Stability AI Debuts New Text-to-Image Model DeepFloyd IF
Synthetic media startup Stability AI has introduced a new text-to-image generative AI model called DeepFloyd IF that doesn’t use the Stable Diffusion large language model (LLM) the company is best known for. The “cascaded pixel diffusion model” arrives on the heels of Stability’s release of the open-source LLM StableLM, with an open-source version of DeepFloyd IF also in the works.
Instead of Stable Diffusion, DeepFloyd IF relies on the T5-XXL-1.1 model. The more flexible foundation model gives DeepFloyd IF more features and often performs better than the standard version of Stability’s more famous model. For instance, it can generate legible text in various forms and fonts and produces more photorealistic images than many of the current text-to-image engines. The images can also be customized in the text prompt to match non-standard aspect ratios instead of always starting as a square. DeepFloyd IF is also designed for image-to-image manipulation as seen at the top of the page. The model resizes the initial image, then delibleately adds noise before processing the new prompt to alter the style and complete the modification without repeated fine-tuning and tinkering.
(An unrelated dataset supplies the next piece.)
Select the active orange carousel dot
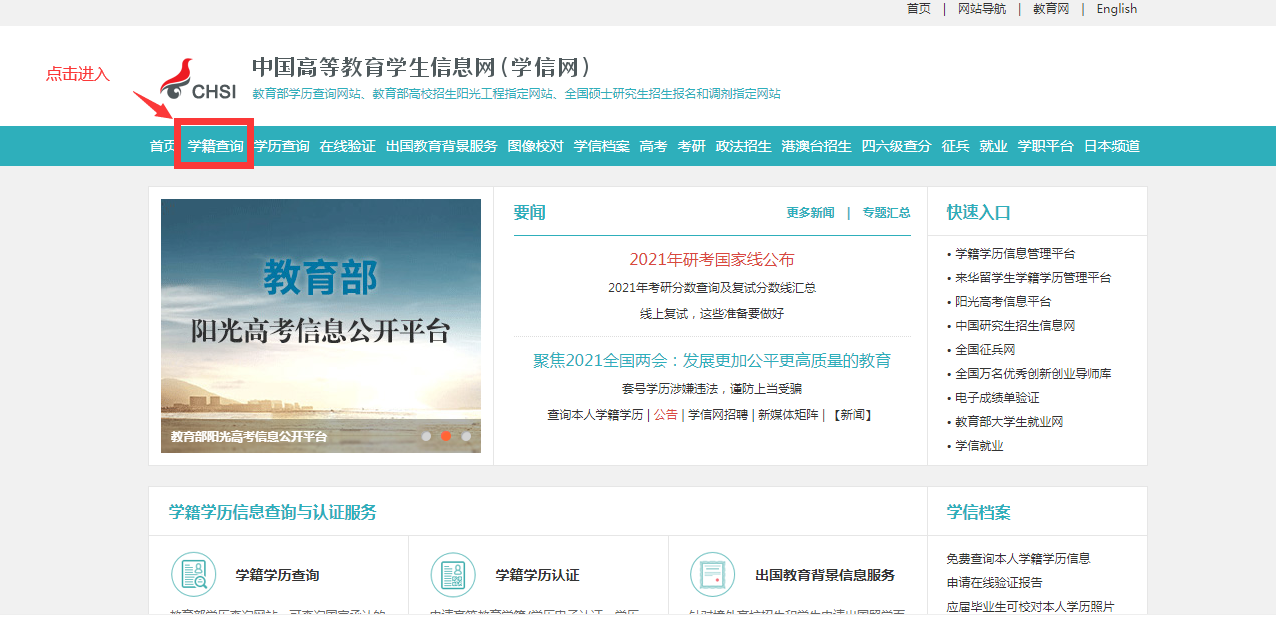 point(446,436)
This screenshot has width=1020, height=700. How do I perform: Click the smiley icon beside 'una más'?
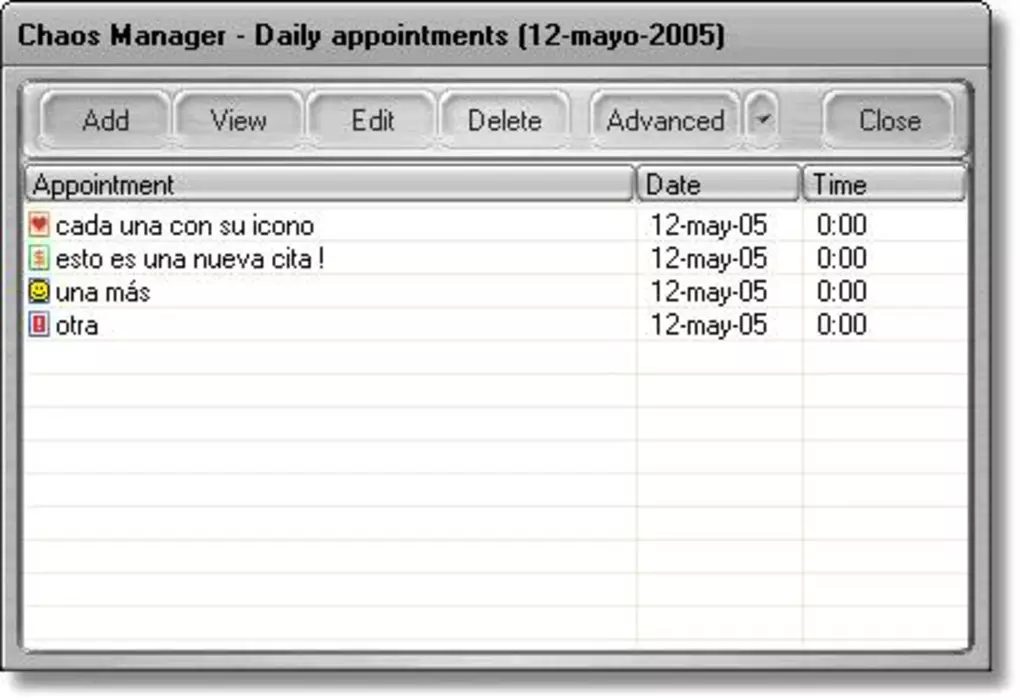(38, 292)
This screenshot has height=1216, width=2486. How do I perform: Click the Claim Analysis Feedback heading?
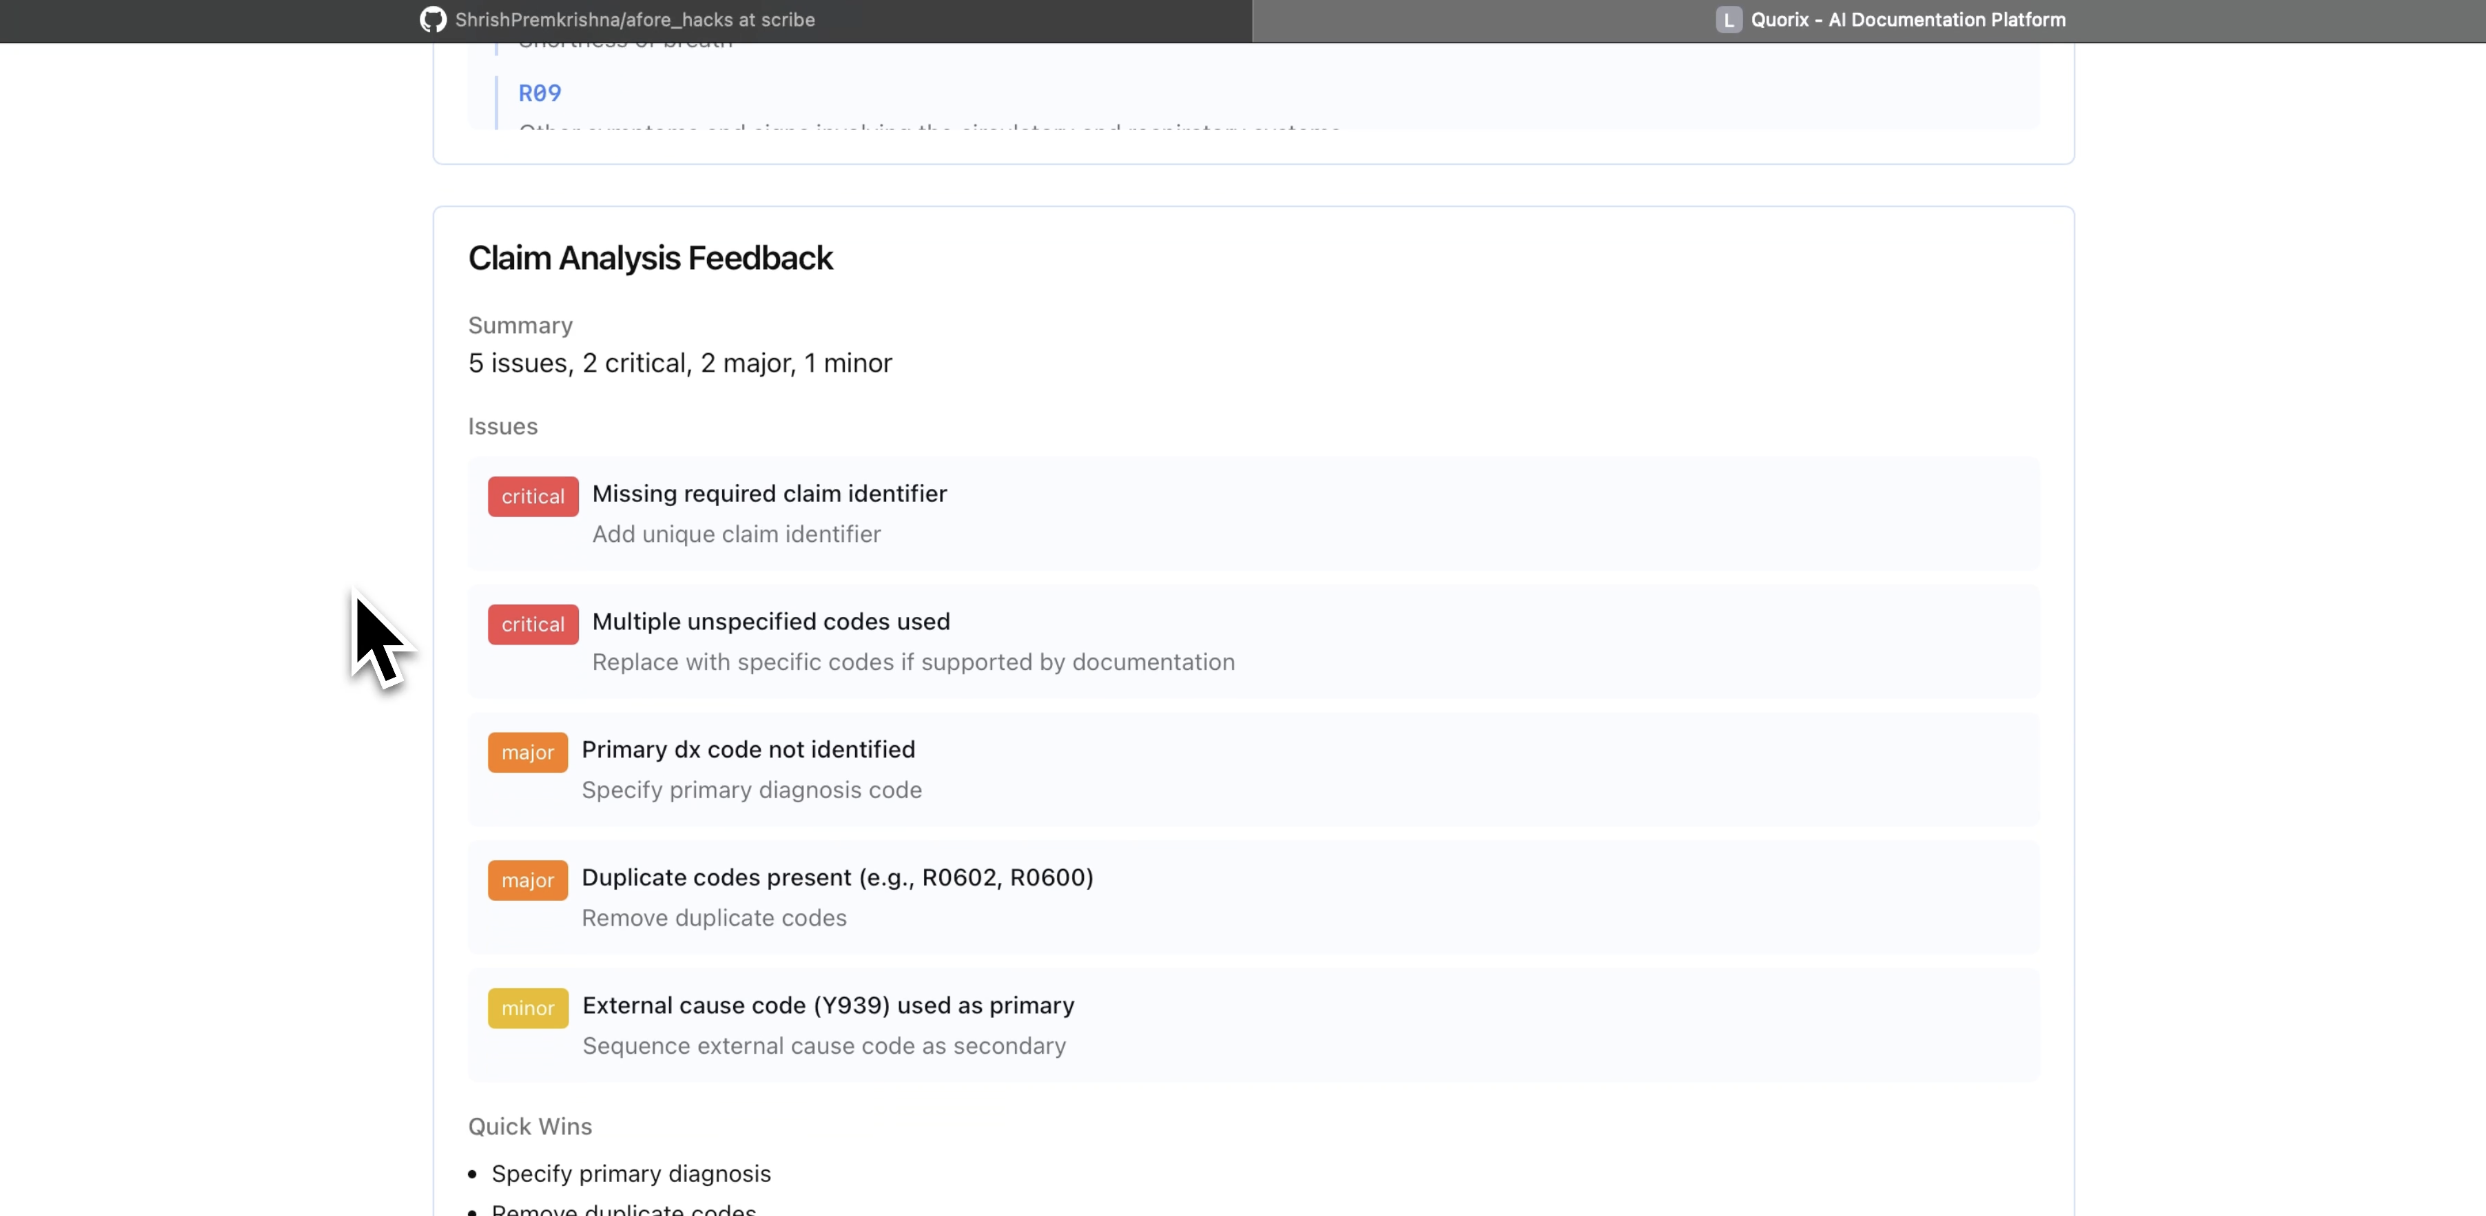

“DeepFloyd IF is a state-of-the-art text-to-image model released on a non-commercial, research-permissible license that provides an opportunity for research labs to examine and experiment with advanced text-to-image generation approaches,” Stability AI explained in its announcement. “Incorporating the intelligence of the T5 model, DeepFloyd IF generates coherent and clear text alongside objects of different properties appearing in various spatial relations. Until now, these use cases have been challenging for most text-to-image models.”
While DeepFloyd IF’s features are ahead of the current consumer version of Stable Diffusion, it appears to be the seed of an open-source version of Stability AI’s enterprise-focused Stable Diffusion XL (SDXL) model unveiled last month. SDXL also boasts of being able to embed readable text and a high degree of photorealism. Stability’s expanding generative AI research is fueled in part by the $101 million it raised last year. Stability has also made acquisition part of its strategy, starting with the company behind AI image manipulation service Clipdrop, and worked with digital collectible platform Revel.xyz to release an image-to-animation tool called Animai.